## PROBLEM TO WORK ON
Find each line of the entries with the string "Products", please, and copy it.

## SUPPLIED DATA

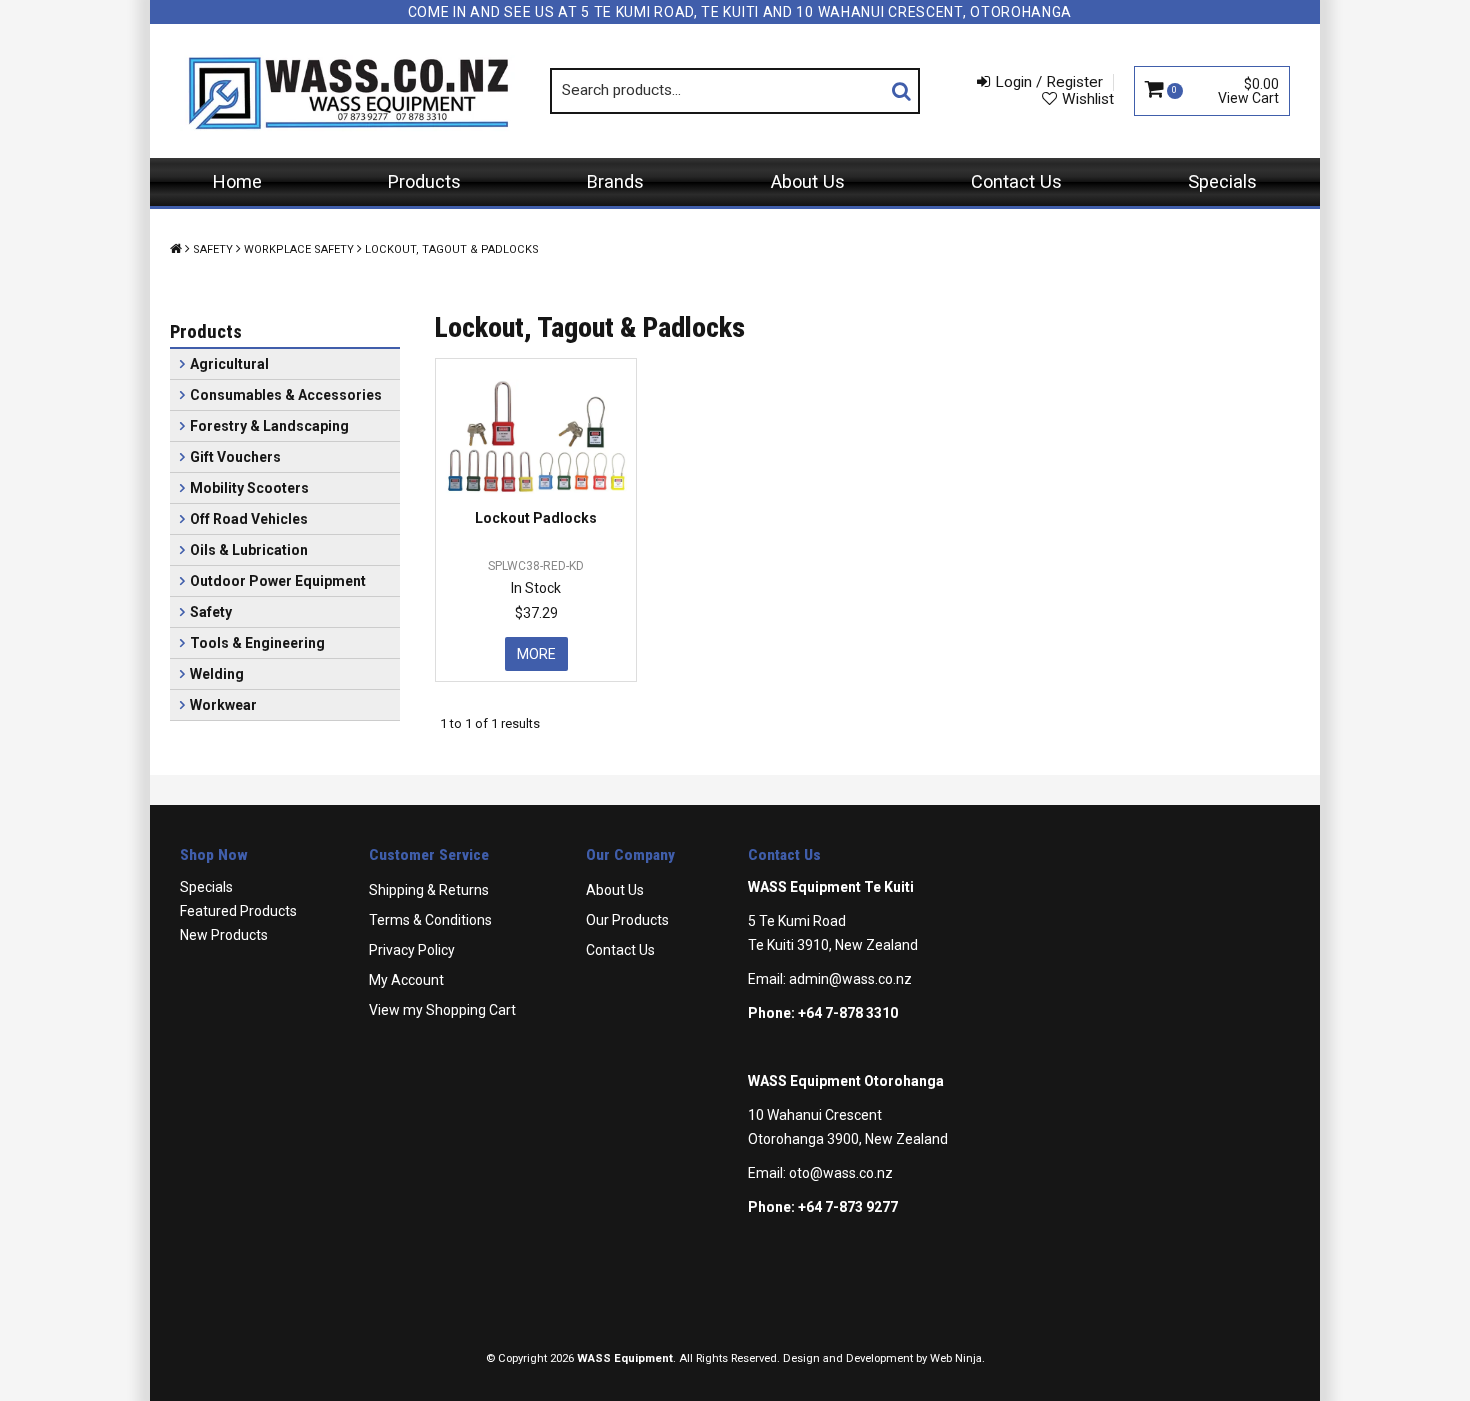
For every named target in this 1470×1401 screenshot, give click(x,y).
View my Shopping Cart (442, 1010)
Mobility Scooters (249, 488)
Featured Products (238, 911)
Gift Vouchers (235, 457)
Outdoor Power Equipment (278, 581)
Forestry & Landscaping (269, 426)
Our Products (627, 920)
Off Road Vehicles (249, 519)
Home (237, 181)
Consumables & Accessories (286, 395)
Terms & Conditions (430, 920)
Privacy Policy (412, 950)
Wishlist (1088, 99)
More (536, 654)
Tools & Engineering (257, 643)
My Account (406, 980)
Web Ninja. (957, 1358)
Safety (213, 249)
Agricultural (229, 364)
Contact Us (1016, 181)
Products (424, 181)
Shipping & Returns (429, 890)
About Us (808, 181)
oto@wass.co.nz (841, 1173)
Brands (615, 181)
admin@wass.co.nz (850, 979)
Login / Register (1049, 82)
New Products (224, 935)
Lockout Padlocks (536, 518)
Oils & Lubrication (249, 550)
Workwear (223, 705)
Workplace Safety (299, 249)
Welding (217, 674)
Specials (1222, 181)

...

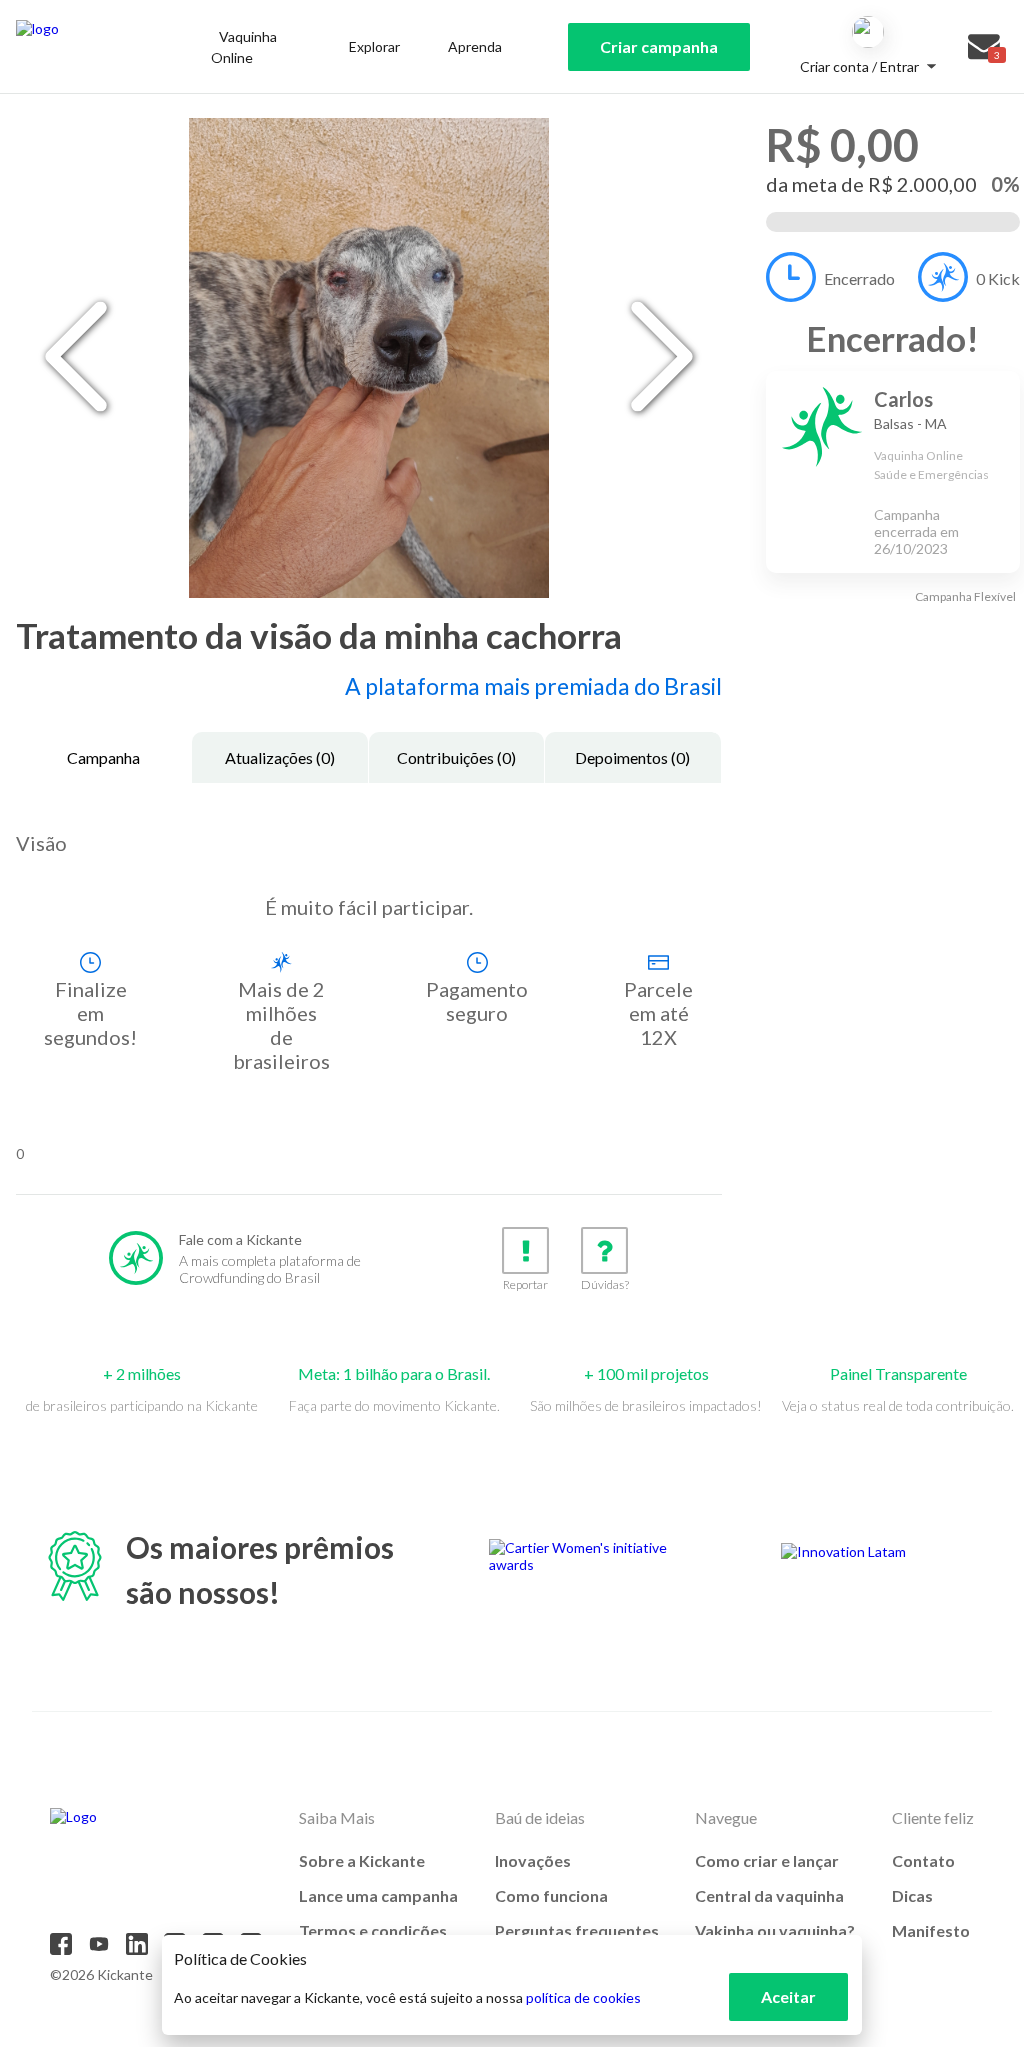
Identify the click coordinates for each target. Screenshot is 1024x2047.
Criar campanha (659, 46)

--

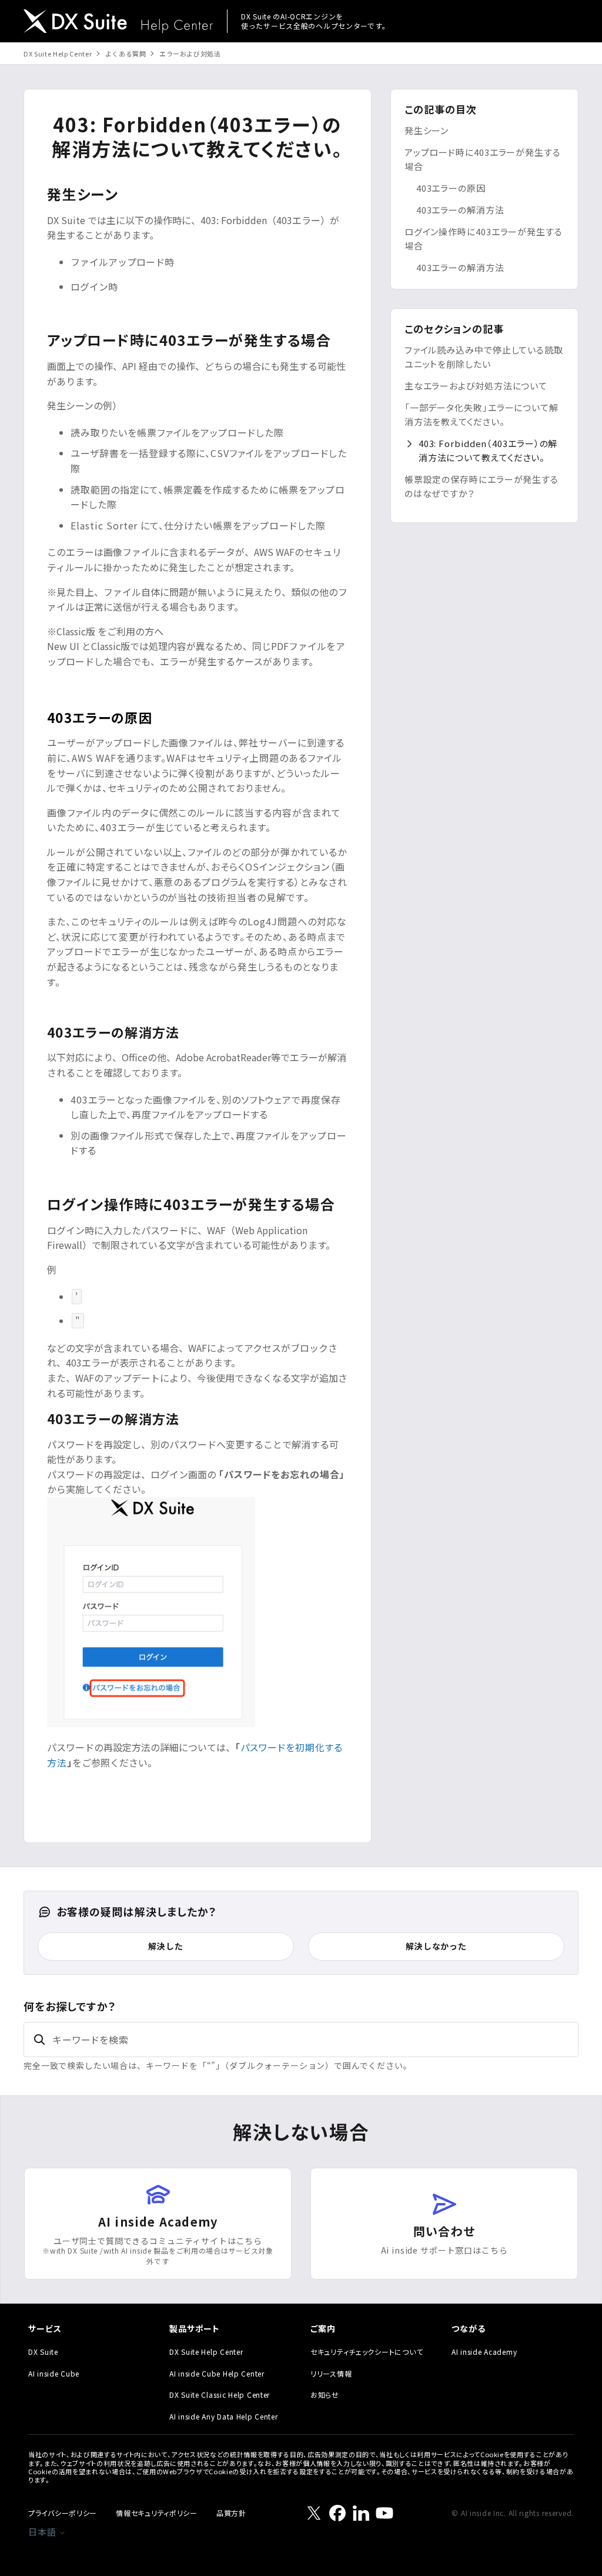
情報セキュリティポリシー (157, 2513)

## SOLUTION FOR THIS EXERCISE
Featured Products (238, 911)
Our Products (627, 920)
Products (424, 181)
New Products (224, 935)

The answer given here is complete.